→ **Assignment 1**
In the Nipah article, how many of the 12 bodies handled under the doctor's supervision were Nipah positive cases?
→ **Assignment 2**
Retype the passage of the Nipah article that runs from "The woman, who" to "it was reported.".

→ **Source passage**
━━━━━━━━

Last rites of Nipah victims performed by Kerala doctor as relatives fear to contact deadly virus

As the relatives stay away fearing to contact Nipah virus, Kozhikode Corporation’s Health Officer Dr RS Gopakumar performed the last rites of 12 Nipah victims under his supervision

The Hush Post: When the relatives and close friends of some Nipah victims turned away from performing their last rites fearing to contact the deadly virus, a doctor in Kozhikode district of  Kerala took the responsibility of taking the responsibility of handling the bodies of 12 Nipah victims, whose last rites were performed under his supervision.

Kozhikode Corporation’s Health Officer Dr RS Gopakumar took this responsibility as the close relatives of those died due to Nipah virus stayed away fearing to contact the deadly virus. “I was a pallbearer for 3 bodies and performed their last rites too,” Dr Gopakumar was quoted as saying in a report.

Nipah virus has claimed 17 lives — 14 in Kozhikode and 3 in neighbouring Malappuram since its outbreak in May, the report said.

Dr Gopakumar said he performed the last rites of a 17-year-old boy who died of Nipah as his mother was in the isolation ward for suspected virus infection.

The woman could not even see her son for one last time and permitted Dr Gopakumar to perform her son’s last rites. “I was saddened that during his last journey there were none of his dear ones to perform last rites. I did not have to think twice… and I decided to perform all Hindu rites for the boy as I wanted him to go on his final journey with all the dignity. It was my duty…,” Dr Gopakumar was quoted as saying.

After relatives of a 53-year-old man, who died of Nipah, informed him that they were not participating in the funeral, he conducted the final rites for him too.

Another last journey which tugged his heart was when he assisted the husband of a 19-year-old woman.

The woman, who had allegedly consumed poison, had been brought to a hospital here from Karnataka when some persons who were later found to be positive for Nipah, were treated near her bed. However, the woman’s samples were found to be negative later, it was reported.

Of the 12 bodies, 8 were Nipah positive cases and four were suspected cases which later turned out to be negative. Patients’ relatives performed rites for nine of the bodies, the report said.

There were situations when the staff in Kozhikode crematorium refused to perform the last rites of some Nipah victims due to fear. The natural host of the virus is believed to be fruit bats of the Pteropodidae family, Pteropus genus.

The issue was discussed by the Kerala Assembly yesterday and Health minister, KK Shylaja was all praise for the selfless service of Dr Gopakumar.

━━━━━━━━

→ **Extracted entries**
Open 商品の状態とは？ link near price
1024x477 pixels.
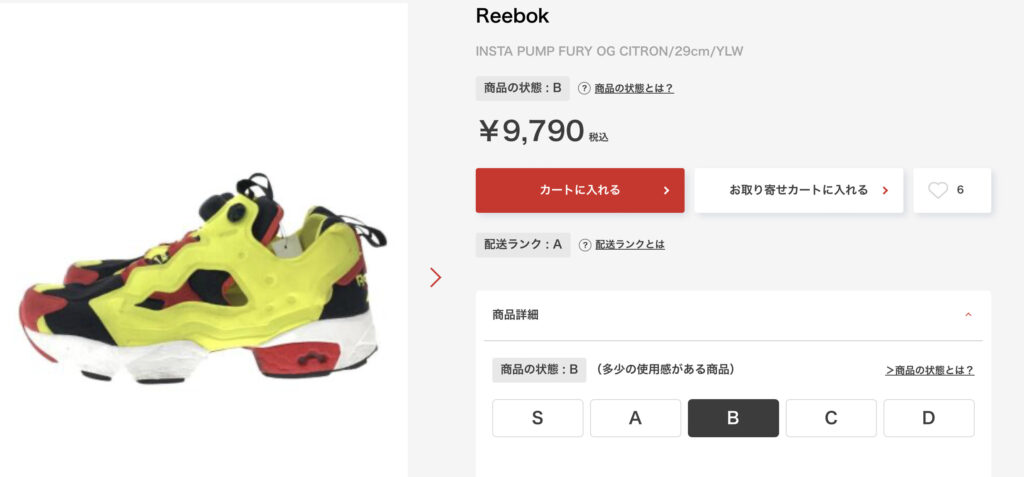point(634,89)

━━━━━━━━

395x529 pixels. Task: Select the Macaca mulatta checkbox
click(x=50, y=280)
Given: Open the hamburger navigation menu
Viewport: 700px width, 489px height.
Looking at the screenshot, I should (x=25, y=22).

━━━━━━━━

→ **Answer space 1**
Eight of the 12 bodies were Nipah positive cases.

→ **Answer space 2**
The woman, who had allegedly consumed poison, had been brought to a hospital here from Karnataka when some persons who were later found to be positive for Nipah, were treated near her bed. However, the woman’s samples were found to be negative later, it was reported.